WORK TO COMPLETE =>
Copy the records below exactly. Include all of them.

(Source data)
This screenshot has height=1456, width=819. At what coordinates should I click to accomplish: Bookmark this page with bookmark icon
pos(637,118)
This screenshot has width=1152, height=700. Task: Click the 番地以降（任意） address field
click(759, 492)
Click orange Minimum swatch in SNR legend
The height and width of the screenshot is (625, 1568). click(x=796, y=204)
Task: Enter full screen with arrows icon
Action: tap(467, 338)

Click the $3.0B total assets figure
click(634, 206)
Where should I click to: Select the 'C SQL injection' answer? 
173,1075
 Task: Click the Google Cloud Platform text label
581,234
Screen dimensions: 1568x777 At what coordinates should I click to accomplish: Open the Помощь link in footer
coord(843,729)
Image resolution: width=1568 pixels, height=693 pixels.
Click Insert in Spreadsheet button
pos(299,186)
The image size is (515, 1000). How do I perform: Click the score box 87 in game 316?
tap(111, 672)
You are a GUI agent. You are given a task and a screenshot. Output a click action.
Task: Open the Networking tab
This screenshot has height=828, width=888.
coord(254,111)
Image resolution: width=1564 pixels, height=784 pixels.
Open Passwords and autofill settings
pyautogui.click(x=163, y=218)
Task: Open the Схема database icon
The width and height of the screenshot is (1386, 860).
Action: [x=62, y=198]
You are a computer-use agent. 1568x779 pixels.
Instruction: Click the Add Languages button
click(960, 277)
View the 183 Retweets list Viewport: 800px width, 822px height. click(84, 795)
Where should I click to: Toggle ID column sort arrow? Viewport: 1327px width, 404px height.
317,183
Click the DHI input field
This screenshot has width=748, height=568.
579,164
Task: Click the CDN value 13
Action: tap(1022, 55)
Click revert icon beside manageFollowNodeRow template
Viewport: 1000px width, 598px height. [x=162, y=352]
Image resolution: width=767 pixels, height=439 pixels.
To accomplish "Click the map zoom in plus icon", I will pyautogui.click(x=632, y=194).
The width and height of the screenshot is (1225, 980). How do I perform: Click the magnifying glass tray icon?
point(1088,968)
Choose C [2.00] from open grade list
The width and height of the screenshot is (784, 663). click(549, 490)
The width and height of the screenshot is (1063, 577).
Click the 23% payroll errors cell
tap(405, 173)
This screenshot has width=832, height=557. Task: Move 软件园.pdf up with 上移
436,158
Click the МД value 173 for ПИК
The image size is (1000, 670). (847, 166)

TASK OUTPUT =>
This screenshot has height=1456, width=819. At what coordinates should I click to accomplish: Bookmark this page with bookmark icon
pos(637,118)
This screenshot has width=1152, height=700. Task: Click the 番地以降（任意） address field
click(759, 492)
Click orange Minimum swatch in SNR legend
The height and width of the screenshot is (625, 1568). click(x=796, y=204)
Task: Enter full screen with arrows icon
Action: tap(467, 338)

Click the $3.0B total assets figure
click(634, 206)
Where should I click to: Select the 'C SQL injection' answer? 
173,1075
 Task: Click the Google Cloud Platform text label
581,234
Screen dimensions: 1568x777 At what coordinates should I click to accomplish: Open the Помощь link in footer
coord(843,729)
Image resolution: width=1568 pixels, height=693 pixels.
Click Insert in Spreadsheet button
pos(299,186)
The image size is (515, 1000). How do I perform: Click the score box 87 in game 316?
tap(111, 672)
You are a GUI agent. You are given a task and a screenshot. Output a click action.
Task: Open the Networking tab
This screenshot has height=828, width=888.
coord(254,111)
Image resolution: width=1564 pixels, height=784 pixels.
Open Passwords and autofill settings
pyautogui.click(x=163, y=218)
Task: Open the Схема database icon
The width and height of the screenshot is (1386, 860).
Action: [x=62, y=198]
You are a computer-use agent. 1568x779 pixels.
Instruction: Click the Add Languages button
click(960, 277)
View the 183 Retweets list Viewport: 800px width, 822px height. click(84, 795)
Where should I click to: Toggle ID column sort arrow? Viewport: 1327px width, 404px height.
317,183
Click the DHI input field
This screenshot has width=748, height=568.
579,164
Task: Click the CDN value 13
Action: tap(1022, 55)
Click revert icon beside manageFollowNodeRow template
Viewport: 1000px width, 598px height. [x=162, y=352]
Image resolution: width=767 pixels, height=439 pixels.
To accomplish "Click the map zoom in plus icon", I will pyautogui.click(x=632, y=194).
The width and height of the screenshot is (1225, 980). How do I perform: Click the magnifying glass tray icon?
point(1088,968)
Choose C [2.00] from open grade list
The width and height of the screenshot is (784, 663). click(549, 490)
The width and height of the screenshot is (1063, 577).
Click the 23% payroll errors cell
tap(405, 173)
This screenshot has width=832, height=557. Task: Move 软件园.pdf up with 上移
436,158
Click the МД value 173 for ПИК
The image size is (1000, 670). (847, 166)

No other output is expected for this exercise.